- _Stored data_
####

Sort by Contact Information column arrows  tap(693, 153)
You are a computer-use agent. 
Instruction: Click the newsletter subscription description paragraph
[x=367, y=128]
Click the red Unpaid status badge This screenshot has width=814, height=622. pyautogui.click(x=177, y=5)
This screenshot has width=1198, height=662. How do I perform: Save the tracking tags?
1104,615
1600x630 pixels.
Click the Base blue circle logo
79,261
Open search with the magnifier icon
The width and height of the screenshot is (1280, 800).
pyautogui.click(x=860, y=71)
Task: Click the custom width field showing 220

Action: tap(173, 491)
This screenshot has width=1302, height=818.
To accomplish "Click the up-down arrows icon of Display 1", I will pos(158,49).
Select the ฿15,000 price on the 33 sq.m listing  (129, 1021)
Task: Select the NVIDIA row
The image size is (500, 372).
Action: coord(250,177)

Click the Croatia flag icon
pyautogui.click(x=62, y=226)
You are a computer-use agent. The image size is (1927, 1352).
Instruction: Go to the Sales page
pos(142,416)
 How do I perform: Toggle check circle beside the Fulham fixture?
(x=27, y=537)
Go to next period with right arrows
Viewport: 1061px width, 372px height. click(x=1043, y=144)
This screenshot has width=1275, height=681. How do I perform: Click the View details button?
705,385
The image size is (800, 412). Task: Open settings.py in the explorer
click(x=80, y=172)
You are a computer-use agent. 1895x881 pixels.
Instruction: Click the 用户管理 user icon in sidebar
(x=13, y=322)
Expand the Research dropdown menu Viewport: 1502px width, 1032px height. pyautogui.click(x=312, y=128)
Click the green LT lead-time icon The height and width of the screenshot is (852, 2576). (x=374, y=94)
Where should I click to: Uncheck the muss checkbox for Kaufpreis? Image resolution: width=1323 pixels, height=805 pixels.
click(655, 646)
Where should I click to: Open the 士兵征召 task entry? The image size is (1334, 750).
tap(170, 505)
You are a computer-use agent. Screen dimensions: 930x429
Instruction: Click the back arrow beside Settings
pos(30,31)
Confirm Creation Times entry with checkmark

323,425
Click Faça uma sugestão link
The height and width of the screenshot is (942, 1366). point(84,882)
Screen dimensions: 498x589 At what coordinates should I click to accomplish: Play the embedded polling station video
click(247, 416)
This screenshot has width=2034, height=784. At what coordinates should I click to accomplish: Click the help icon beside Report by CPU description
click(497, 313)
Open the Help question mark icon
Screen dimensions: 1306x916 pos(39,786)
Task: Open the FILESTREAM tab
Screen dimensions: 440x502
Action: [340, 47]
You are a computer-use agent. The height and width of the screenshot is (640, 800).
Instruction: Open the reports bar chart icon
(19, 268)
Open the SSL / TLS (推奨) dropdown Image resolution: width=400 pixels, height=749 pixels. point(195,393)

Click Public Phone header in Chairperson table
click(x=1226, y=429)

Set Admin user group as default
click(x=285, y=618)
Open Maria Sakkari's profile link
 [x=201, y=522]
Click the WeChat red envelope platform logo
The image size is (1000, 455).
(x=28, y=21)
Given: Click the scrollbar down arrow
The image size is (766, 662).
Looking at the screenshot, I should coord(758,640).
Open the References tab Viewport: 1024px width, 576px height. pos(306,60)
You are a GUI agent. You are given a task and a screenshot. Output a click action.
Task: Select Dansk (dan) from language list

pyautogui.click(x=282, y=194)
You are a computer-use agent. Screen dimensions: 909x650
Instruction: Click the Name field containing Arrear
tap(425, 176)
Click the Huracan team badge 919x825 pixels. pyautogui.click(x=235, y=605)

####

- _What you will do_
Each entry above is to be repeated exactly as it appears.

- _Task output_
Sort by Contact Information column arrows  tap(693, 153)
You are a computer-use agent. 
Instruction: Click the newsletter subscription description paragraph
[x=367, y=128]
Click the red Unpaid status badge This screenshot has width=814, height=622. pyautogui.click(x=177, y=5)
This screenshot has width=1198, height=662. How do I perform: Save the tracking tags?
1104,615
1600x630 pixels.
Click the Base blue circle logo
79,261
Open search with the magnifier icon
The width and height of the screenshot is (1280, 800).
pyautogui.click(x=860, y=71)
Task: Click the custom width field showing 220

Action: tap(173, 491)
This screenshot has width=1302, height=818.
To accomplish "Click the up-down arrows icon of Display 1", I will pos(158,49).
Select the ฿15,000 price on the 33 sq.m listing  (129, 1021)
Task: Select the NVIDIA row
The image size is (500, 372).
Action: coord(250,177)

Click the Croatia flag icon
pyautogui.click(x=62, y=226)
You are a computer-use agent. The image size is (1927, 1352).
Instruction: Go to the Sales page
pos(142,416)
 How do I perform: Toggle check circle beside the Fulham fixture?
(x=27, y=537)
Go to next period with right arrows
Viewport: 1061px width, 372px height. click(x=1043, y=144)
This screenshot has width=1275, height=681. How do I perform: Click the View details button?
705,385
The image size is (800, 412). Task: Open settings.py in the explorer
click(x=80, y=172)
You are a computer-use agent. 1895x881 pixels.
Instruction: Click the 用户管理 user icon in sidebar
(x=13, y=322)
Expand the Research dropdown menu Viewport: 1502px width, 1032px height. pyautogui.click(x=312, y=128)
Click the green LT lead-time icon The height and width of the screenshot is (852, 2576). (x=374, y=94)
Where should I click to: Uncheck the muss checkbox for Kaufpreis? Image resolution: width=1323 pixels, height=805 pixels.
click(655, 646)
Where should I click to: Open the 士兵征召 task entry? The image size is (1334, 750).
tap(170, 505)
You are a computer-use agent. Screen dimensions: 930x429
Instruction: Click the back arrow beside Settings
pos(30,31)
Confirm Creation Times entry with checkmark

323,425
Click Faça uma sugestão link
The height and width of the screenshot is (942, 1366). point(84,882)
Screen dimensions: 498x589 At what coordinates should I click to accomplish: Play the embedded polling station video
click(247, 416)
This screenshot has width=2034, height=784. At what coordinates should I click to accomplish: Click the help icon beside Report by CPU description
click(497, 313)
Open the Help question mark icon
Screen dimensions: 1306x916 pos(39,786)
Task: Open the FILESTREAM tab
Screen dimensions: 440x502
Action: [340, 47]
You are a computer-use agent. The height and width of the screenshot is (640, 800).
Instruction: Open the reports bar chart icon
(19, 268)
Open the SSL / TLS (推奨) dropdown Image resolution: width=400 pixels, height=749 pixels. point(195,393)

Click Public Phone header in Chairperson table
click(x=1226, y=429)

Set Admin user group as default
click(x=285, y=618)
Open Maria Sakkari's profile link
 [x=201, y=522]
Click the WeChat red envelope platform logo
The image size is (1000, 455).
(x=28, y=21)
Given: Click the scrollbar down arrow
The image size is (766, 662).
Looking at the screenshot, I should coord(758,640).
Open the References tab Viewport: 1024px width, 576px height. pos(306,60)
You are a GUI agent. You are given a task and a screenshot. Output a click action.
Task: Select Dansk (dan) from language list

pyautogui.click(x=282, y=194)
You are a computer-use agent. Screen dimensions: 909x650
Instruction: Click the Name field containing Arrear
tap(425, 176)
Click the Huracan team badge 919x825 pixels. pyautogui.click(x=235, y=605)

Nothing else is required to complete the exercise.